Sur l’un de nos sites de longue date, nous avons comparé différentes stratégies de fertilisation et de pâturage depuis 1970, avec une différence de productivité animale plus de trois fois supérieure au chapitre de la fertilité, qui passe de très faible à très élevée. Il n’y a aucune différence dans la quantité de matière organique dans ces sols pendant cette période. Dans un pâturage permanent, avec ce type de sol particulier et ce climat, nous sommes essentiellement assez stables.
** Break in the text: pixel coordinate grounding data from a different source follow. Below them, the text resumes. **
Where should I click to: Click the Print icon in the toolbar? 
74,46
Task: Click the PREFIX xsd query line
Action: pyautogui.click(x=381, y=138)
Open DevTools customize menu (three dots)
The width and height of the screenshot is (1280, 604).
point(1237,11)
Maintenant, si vous cultivez ce sol, le retournez et l’aérez, une énorme quantité de cette matière organique sera alors très rapidement oxydée et perdue. J’ai fait des travaux postdoctoraux dans le Midwest, à l’Université Purdue, dans les années 1980, où l’on disait que 1 % de matière organique dans la couche arable en faisait un sol riche. Ils cultivent ces sols depuis probablement plus de 100 ans, il y a donc très peu de matière organique dans ces systèmes de culture annuelle. Les sols sont très épuisés.
Comme Mme Poulton l’a dit, notre plus grand défi tient probablement à la conservation de la matière organique dans ces systèmes pastoraux dans l’avenir. Les conditions climatiques futures font l’objet d’un débat.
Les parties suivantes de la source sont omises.